**Records to process**
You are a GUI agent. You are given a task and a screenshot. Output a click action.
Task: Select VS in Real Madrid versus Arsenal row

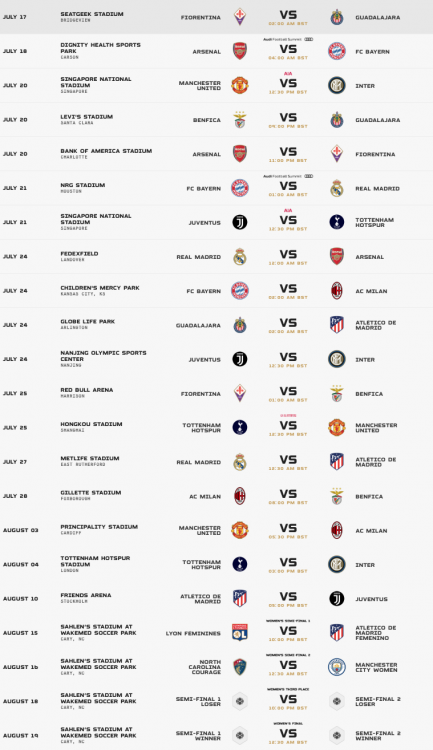pos(288,254)
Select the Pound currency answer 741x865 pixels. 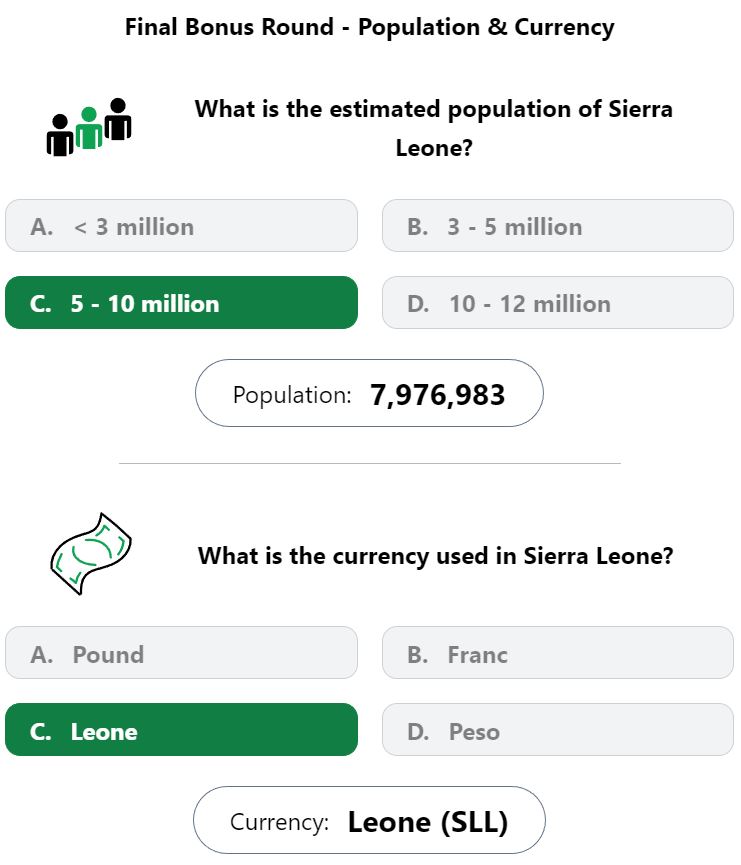point(182,653)
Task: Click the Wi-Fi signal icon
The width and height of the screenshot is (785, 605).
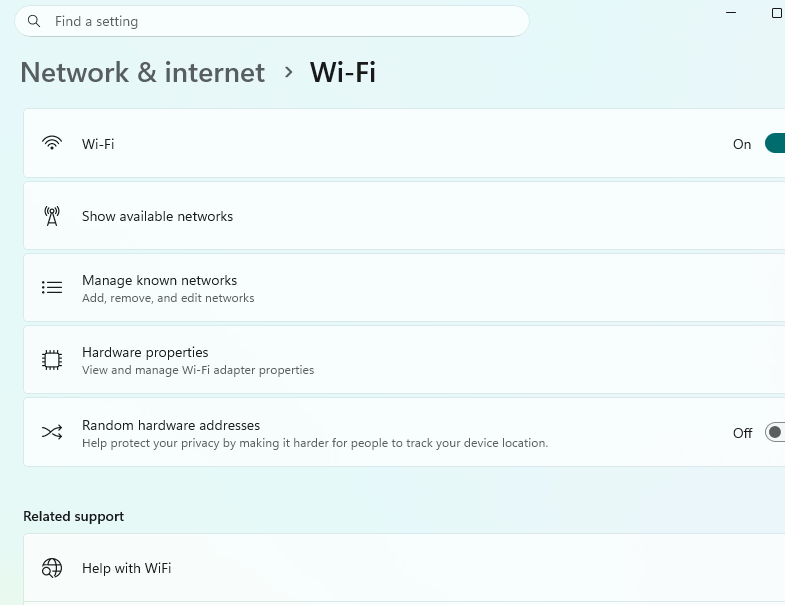Action: 52,143
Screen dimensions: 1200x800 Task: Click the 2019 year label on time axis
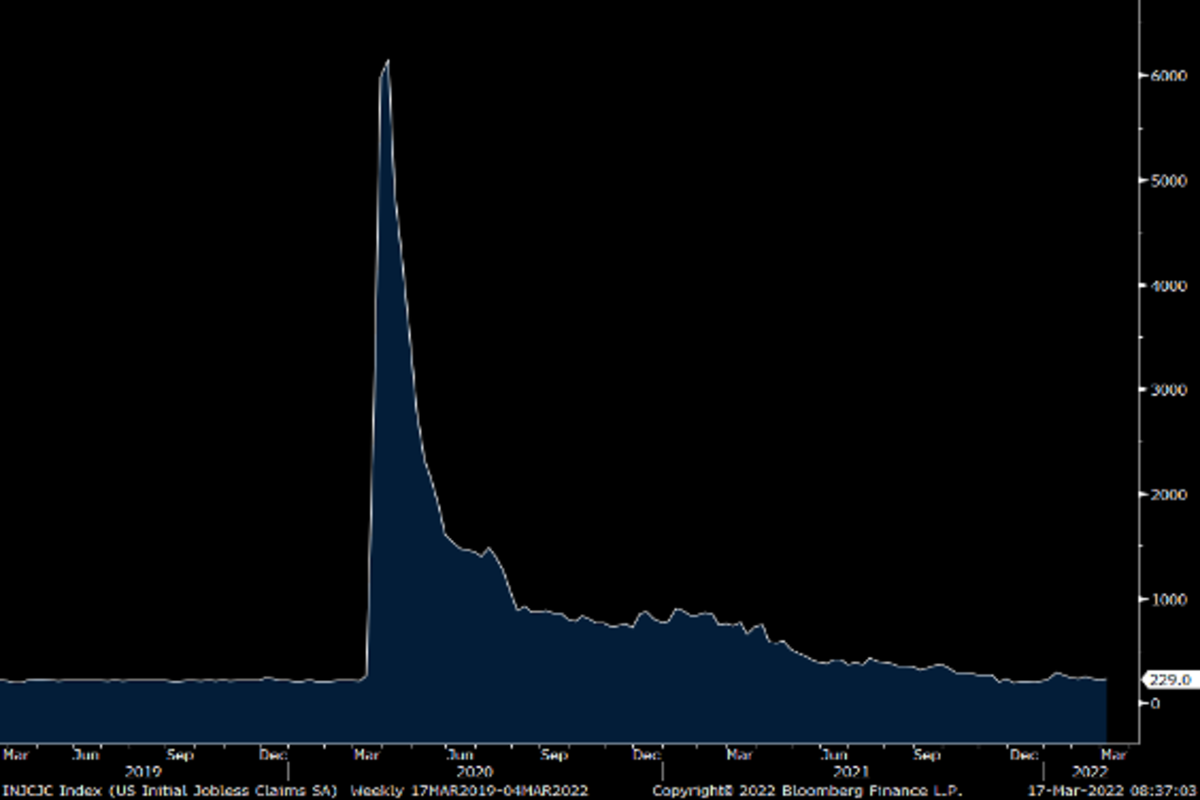click(x=143, y=772)
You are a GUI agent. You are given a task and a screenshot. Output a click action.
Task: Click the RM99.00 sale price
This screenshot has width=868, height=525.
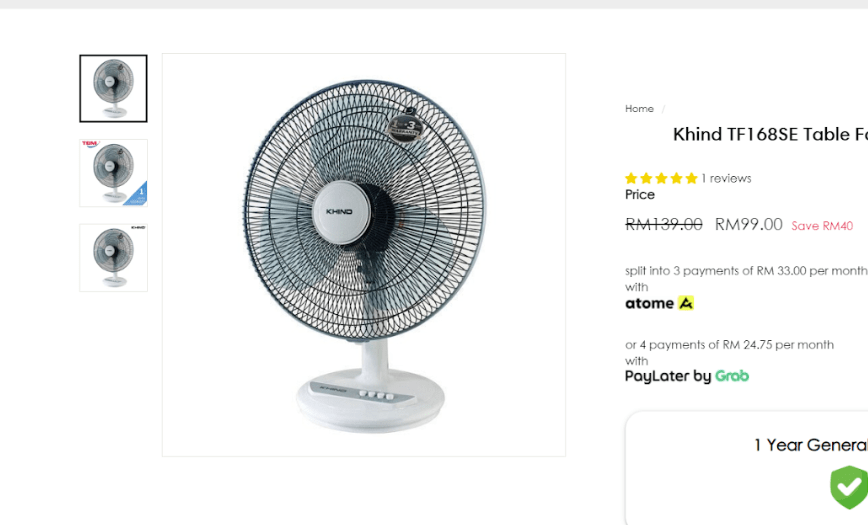[x=748, y=224]
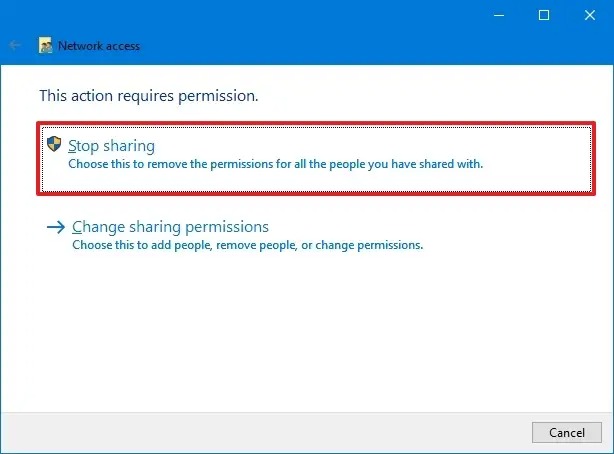The image size is (614, 454).
Task: Maximize the Network access window
Action: click(544, 15)
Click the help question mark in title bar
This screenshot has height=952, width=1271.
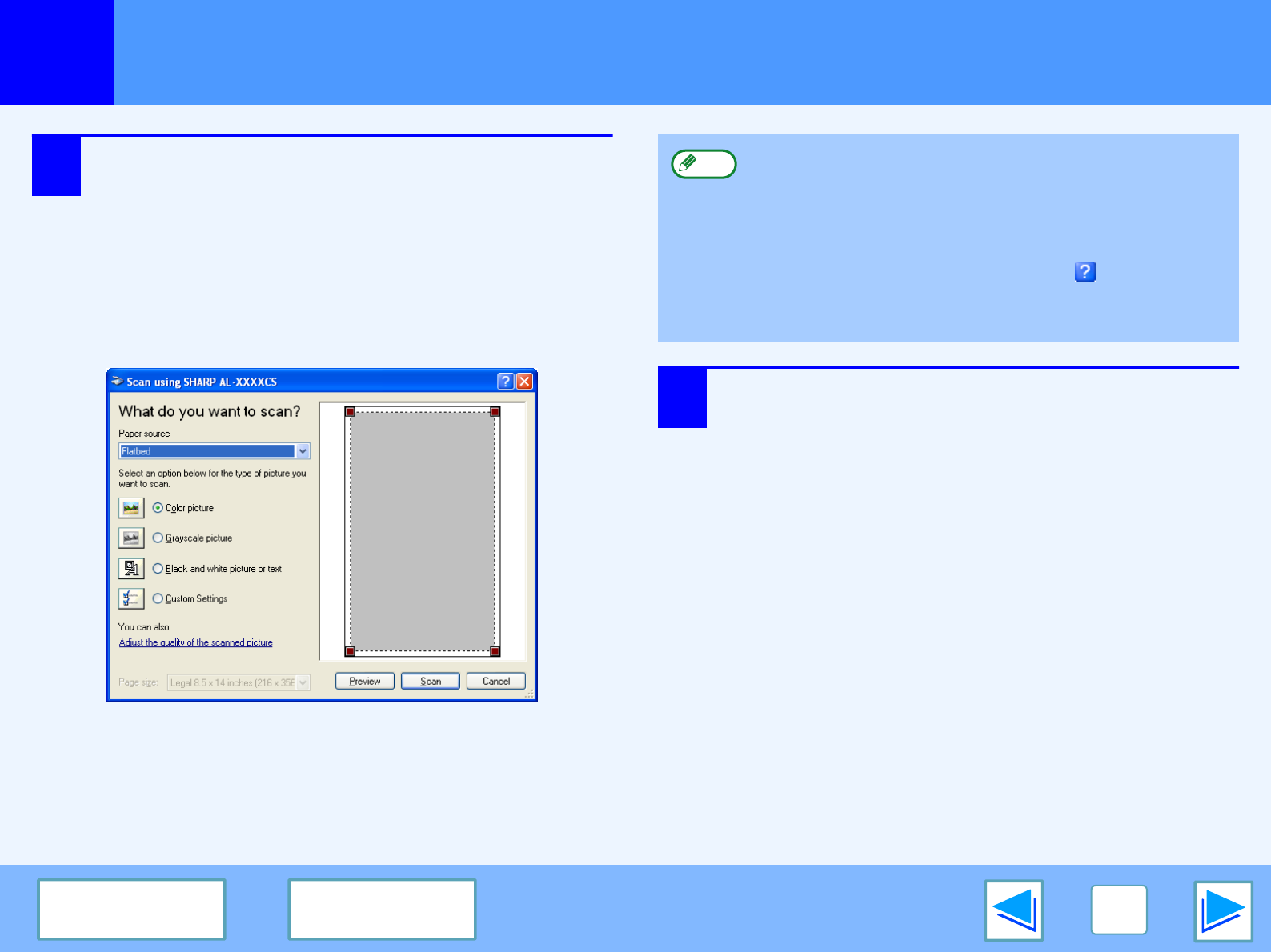pos(505,382)
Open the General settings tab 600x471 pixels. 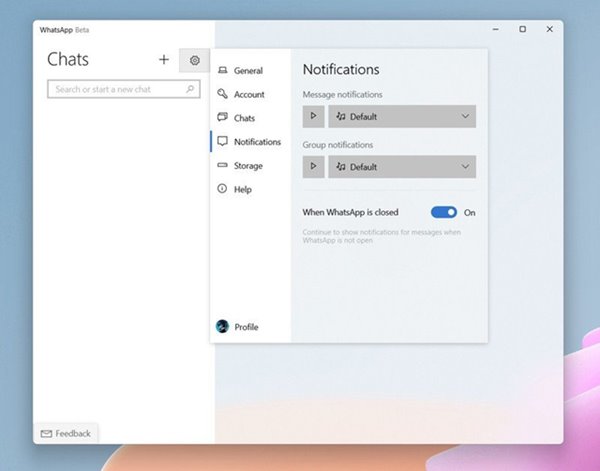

**Task prompt**
Using the records above, return word for word the lines that begin at the one containing "Task: Click the RM99.00 sale price" and end at the one containing "Click the help question mark in title bar", both of them included and no pictures.

**Exercise output**
Task: Click the RM99.00 sale price
This screenshot has width=868, height=525.
[x=748, y=224]
The image size is (614, 454).
Task: Maximize the Network access window
Action: click(544, 15)
Click the help question mark in title bar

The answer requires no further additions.